Basically, Mr. Macher writes that in the beginning of U.S. agriculture we would use the land until it didn't produce any more and then we would just move and start over. Of course in the 1930's the problems with this method showed their ugly face and people become more concerned about soil conservation and land in general. After WWII people began wanting a "taste" of the country life so they started moving from the cities to slightly more rural areas and businesses and industries followed them. According to Mr. Macher (don't know where the stat comes from) we lose 2 of farm land to development ever minute.
With the industrialization of farming post WWII we began to see that fewer and fewer farms were producing more and more of our food. With that increase those farmers began to specialize and focus their efforts on one type of livestock or crop. Of course this spread everything out so much that almost all of the food had to be shipped a great distance to get to the consumers ... this wasn't a big deal at the time because transportation was cheap.
Of course you had John Deere, the plow, "fencerow to fencerow", bigger is better, and then the farm crisis. In the 1980's there were farms lost, lives taken, and marriages and families broken apart because of the get bigger mindset (and the willingness of the land bank to give money out so freely). Those that survived either barely did or got bigger in the process because they were able to buy up what was suddenly available. It kind of sounds like a bleak picture ... but, Mr. Macher points out some good news. The number of small farms (178 acres and down) is growing and with that the opportunity of small farmers to diversify and make a living.
That is some interesting stuff, and like I said is a book in and of itself that I would like to read. But, he closed with four last points for a beginning farmer (or one that wants to change). I'll leave you with those points:
- Experiment - Start farming wherever you can (unless you live in my town, then don't have chickens in your backyard). Grow a garden, set aside a small piece of land to do something different, or at least start planning. Just get doing!
- Rent Land - In some ways I think this is becoming more difficult with the current high grain prices than it was 10-15 years ago when many of these "you can farm" books were written. But, it is still a god staring place and it is important to remember that you can rent a pretty small piece of land (even in town) to get started with a market garden.
- Lean As You Grow - You don't have to have everything or do everything right away. In fact you probably wouldn't be able to handle it just like I am not going to be able to handle it all at once. But, take is slow and as you learn and experience more then you can grow.

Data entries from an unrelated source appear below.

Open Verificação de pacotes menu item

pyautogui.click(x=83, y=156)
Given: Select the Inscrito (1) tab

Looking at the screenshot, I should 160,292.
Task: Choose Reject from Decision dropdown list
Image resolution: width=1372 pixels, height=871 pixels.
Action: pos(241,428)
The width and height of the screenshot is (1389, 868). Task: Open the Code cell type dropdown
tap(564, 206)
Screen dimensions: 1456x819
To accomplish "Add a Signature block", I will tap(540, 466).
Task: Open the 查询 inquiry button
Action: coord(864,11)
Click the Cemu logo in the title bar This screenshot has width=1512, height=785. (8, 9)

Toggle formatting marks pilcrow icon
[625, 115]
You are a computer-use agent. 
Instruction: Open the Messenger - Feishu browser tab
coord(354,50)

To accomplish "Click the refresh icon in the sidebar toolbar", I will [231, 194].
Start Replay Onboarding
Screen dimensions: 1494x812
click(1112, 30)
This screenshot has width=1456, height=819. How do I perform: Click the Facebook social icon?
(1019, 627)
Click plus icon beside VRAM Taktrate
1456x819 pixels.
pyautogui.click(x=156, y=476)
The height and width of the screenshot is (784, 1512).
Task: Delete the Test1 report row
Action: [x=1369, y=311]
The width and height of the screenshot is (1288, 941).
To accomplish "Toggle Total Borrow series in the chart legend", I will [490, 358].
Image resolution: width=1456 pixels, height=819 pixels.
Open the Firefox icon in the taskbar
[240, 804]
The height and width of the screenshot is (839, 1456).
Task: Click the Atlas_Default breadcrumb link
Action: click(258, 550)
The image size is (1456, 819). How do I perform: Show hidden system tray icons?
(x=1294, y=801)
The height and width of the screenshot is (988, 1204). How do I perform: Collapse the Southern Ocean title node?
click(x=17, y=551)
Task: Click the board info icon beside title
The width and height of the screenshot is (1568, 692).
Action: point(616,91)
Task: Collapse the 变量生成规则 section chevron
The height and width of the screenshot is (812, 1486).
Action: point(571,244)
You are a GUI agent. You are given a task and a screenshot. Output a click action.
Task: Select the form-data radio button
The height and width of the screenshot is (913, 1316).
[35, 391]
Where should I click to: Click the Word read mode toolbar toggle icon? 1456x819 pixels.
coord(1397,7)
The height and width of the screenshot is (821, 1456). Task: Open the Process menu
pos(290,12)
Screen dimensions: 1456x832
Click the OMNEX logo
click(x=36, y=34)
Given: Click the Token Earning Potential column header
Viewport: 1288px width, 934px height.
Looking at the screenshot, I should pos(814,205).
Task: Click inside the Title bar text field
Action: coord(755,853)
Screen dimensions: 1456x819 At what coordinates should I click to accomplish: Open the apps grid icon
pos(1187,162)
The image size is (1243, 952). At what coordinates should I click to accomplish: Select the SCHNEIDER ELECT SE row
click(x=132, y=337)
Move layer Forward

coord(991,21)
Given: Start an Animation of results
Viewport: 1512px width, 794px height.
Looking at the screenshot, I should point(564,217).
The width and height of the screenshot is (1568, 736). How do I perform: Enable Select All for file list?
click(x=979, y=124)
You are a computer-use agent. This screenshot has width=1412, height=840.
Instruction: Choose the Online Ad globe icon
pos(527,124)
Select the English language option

- Always Watch Your Bottom Line - Bigger isn't better, sometimes you can do more with less or if you can't do much with a little then you probably can't do any better with more! It is easy to treat farming as as "hobby" if you are just getting started and have a town job that is supporting your family and beginning farming. Don't do that! Make sur the farm is working for itself no matter how big it is (this could be as simple as cutting your grocery expenses).